List of tasks
[a] Based on the climate dataset download text, decide whether each statement agrees with it: (i) the glacier mass change request starts at the year 1975; (ii) the ONI indices from NOAA reach back before 1950; (iii) the CPC El Niño anomalies are saved as a ZIP file. Answer yes or no for each and quote the deciding words.
[b] Extend the climate dataset download text, picking up right after its last line.

··· Text block

Download the sea surface temperatures (SST) for calculating the Ocenanic Nino index (ONI). The ONI climate indices provided by [NOAA](https://psl.noaa.gov/data/climateindices/list/) only span to 1950.

[Dataset description](https://psl.noaa.gov/data/gridded/data.noaa.ersst.v5.html)

In [2]:
outdir = DL_PATH / "inputs/noaa-ersst-v5"
url = "https://downloads.psl.noaa.gov/Datasets/noaa.ersst.v5/sst.mnmean.nc"
download_file(url, outdir)

### Glacier mass change

[Dataset description](https://cds.climate.copernicus.eu/cdsapp#!/dataset/derived-gridded-glacier-mass-change?tab=overview)

In [18]:
START_YEAR = 1975
END_YEAR = 2021

dataset_path = DL_PATH / "inputs/wgms-fog"
dataset_path.mkdir(exist_ok=True)
dataset_file = dataset_path / "wgms_fog_2023_09.zip"

c = cdsapi.Client()

c.retrieve(
    "derived-gridded-glacier-mass-change",
    {
        "variable": "glacier_mass_change",
        "product_version": "wgms_fog_2023_09",
        "format": "zip",
        "hydrological_year": [
            f"{year}_{(year + 1) % 100 :02}" for year in range(START_YEAR, END_YEAR + 1)
        ],
    },
    dataset_file,
)

print("Download completed.")

In [None]:
# Extract ZIP
zip_file = zipfile.ZipFile(dataset_file)
zip_file.extractall(dataset_path)

## Climate Indices

- [Climate indices from NOAA](https://psl.noaa.gov/data/climateindices/list)
- [Climate indices from CPC](https://www.cpc.ncep.noaa.gov/data/indices/ersst5.nino.mth.91-20.ascii)

In [2]:
# Download CPC El Niño 3.4
outdir = DL_PATH / "inputs/climate-indices"
url = "https://www.cpc.ncep.noaa.gov/data/indices/ersst5.nino.mth.91-20.ascii"
download_file(url, outdir)

In [3]:
with codecs.open(outdir / "ersst5.nino.mth.91-20.ascii", encoding="utf-8-sig") as f:
    nino = np.array([[x for x in line.split()] for line in f])
# Only keep El Niño anomalies
anomalies = nino[1:, (3, 5, 7, 9)].astype("float32")
# Convert to Xarray Dataset
time_idx = pd.date_range("1950-01-01", periods=len(anomalies), freq="MS")
time_idx
ds = xr.Dataset(
    {
        "nino_12": ("time", anomalies[:, 0]),
        "nino_3": ("time", anomalies[:, 1]),
        "nino_4": ("time", anomalies[:, 2]),
        "nino_34": ("time", anomalies[:, 3]),
    },
    coords={"time": time_idx},
)
ds.to_netcdf(outdir / "cpc-ersst5-nino-anomalies.nc")

## Human influences

### ISIMIP Land Use

[Data set description](https://www.isimip.org/gettingstarted/input-data-bias-adjustment/details/82/)

In [4]:
outdir = DL_PATH / "inputs/landuse"

······
··· Listing

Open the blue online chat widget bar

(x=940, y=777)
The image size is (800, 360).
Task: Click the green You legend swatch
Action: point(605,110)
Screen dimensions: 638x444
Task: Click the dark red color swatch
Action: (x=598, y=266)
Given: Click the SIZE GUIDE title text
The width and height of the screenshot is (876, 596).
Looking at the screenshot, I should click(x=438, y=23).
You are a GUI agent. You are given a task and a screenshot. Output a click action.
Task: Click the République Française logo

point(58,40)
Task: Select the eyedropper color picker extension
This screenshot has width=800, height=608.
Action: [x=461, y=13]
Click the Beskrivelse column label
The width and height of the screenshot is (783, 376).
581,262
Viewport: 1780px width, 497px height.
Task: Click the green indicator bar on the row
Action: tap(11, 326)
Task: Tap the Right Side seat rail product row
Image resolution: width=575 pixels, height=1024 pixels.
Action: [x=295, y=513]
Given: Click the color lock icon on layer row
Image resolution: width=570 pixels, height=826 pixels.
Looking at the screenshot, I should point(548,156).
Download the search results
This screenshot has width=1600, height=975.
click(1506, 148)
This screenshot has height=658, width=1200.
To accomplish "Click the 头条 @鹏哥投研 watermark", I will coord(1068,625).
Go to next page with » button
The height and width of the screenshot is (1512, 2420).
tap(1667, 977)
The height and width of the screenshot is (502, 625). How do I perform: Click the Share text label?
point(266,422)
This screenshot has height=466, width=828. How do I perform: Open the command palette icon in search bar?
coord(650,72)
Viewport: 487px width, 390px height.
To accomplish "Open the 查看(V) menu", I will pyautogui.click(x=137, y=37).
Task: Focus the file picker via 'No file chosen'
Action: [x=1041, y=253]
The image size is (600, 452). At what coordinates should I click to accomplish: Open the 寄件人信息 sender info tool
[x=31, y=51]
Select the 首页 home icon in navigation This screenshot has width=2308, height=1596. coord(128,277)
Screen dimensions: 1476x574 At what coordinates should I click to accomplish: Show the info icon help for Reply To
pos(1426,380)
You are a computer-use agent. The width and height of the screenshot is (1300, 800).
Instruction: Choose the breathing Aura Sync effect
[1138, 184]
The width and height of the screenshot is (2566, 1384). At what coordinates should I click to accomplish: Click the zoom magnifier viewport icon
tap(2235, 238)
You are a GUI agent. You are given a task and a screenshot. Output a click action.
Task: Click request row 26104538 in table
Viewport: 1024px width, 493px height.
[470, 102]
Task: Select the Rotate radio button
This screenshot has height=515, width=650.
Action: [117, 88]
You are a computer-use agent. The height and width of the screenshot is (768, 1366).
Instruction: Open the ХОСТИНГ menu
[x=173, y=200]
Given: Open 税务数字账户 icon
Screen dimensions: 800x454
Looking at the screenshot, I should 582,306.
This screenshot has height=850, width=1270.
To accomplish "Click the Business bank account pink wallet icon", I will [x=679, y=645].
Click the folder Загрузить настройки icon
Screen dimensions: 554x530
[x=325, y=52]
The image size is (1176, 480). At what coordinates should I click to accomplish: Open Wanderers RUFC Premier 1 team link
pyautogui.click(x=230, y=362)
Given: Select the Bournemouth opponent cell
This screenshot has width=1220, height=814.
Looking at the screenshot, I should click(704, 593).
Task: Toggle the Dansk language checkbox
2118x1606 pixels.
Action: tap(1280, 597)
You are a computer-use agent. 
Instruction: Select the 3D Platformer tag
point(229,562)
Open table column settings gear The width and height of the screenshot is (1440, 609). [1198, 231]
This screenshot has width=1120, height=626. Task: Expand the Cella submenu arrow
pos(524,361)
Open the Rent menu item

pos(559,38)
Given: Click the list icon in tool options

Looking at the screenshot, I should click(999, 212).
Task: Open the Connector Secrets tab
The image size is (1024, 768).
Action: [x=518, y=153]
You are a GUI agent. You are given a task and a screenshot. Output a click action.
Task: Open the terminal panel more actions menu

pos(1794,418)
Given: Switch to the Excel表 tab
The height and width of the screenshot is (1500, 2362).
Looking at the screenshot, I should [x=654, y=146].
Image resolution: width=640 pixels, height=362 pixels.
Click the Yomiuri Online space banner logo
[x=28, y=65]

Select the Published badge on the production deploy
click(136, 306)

······

Answers for the tasks
[a]
(i) Yes: "START_YEAR = 1975"
(ii) No: "only span to 1950"
(iii) No: "ds.to_netcdf(outdir / "cpc-ersst5-nino-anomalies.nc")"

[b]
urls = {
    "5crops": "https://files.isimip.org/ISIMIP3a/InputData/socioeconomic/landuse/histsoc/landuse-5crops_histsoc_annual_1901_2021.nc",
    "15crops": "https://files.isimip.org/ISIMIP3a/InputData/socioeconomic/landuse/histsoc/landuse-15crops_histsoc_annual_1901_2021.nc",
    "pastures": "https://files.isimip.org/ISIMIP3a/InputData/socioeconomic/landuse/histsoc/landuse-pastures_histsoc_annual_1901_2021.nc",
    "totals": "https://files.isimip.org/ISIMIP3a/InputData/socioeconomic/landuse/histsoc/landuse-totals_histsoc_annual_1901_2021.nc",
    "urbanareas": "https://files.isimip.org/ISIMIP3a/InputData/socioeconomic/landuse/histsoc/landuse-urbanareas_histsoc_annual_1901_2021.nc",
}
for name, url in (pbar := tqdm(urls.items(), desc="Downloading landuse")):
    pbar.set_postfix_str(name)
    download_file(url, outdir)

Downloading landuse: 100%|██████████| 5/5 [00:11<00:00,  2.38s/it, urbanareas]


### ISIMIP Lake area fraction

[Data set description](https://www.isimip.org/gettingstarted/input-data-bias-adjustment/details/132/)

In [3]:
outdir = DL_PATH / "inputs/pctlake"
url = "https://files.isimip.org/ISIMIP3a/InputData/socioeconomic/lakes/histsoc/pctlake_histsoc_1901_2021.nc"
download_file(url, outdir)

## Basin shapes
### HydroBASINS

The HydroBASINS depict sub-basin boundaries at a global scale. They are a series of vectorized polygons and are available for 12 different Pfafstetter levels (with decreasing basin sizes). They were created by the HydroSHEDS project on behalf of the World Wildlife Fund. Cite: [10.1002/hyp.97409](https://doi.org/10.1002/hyp.9740)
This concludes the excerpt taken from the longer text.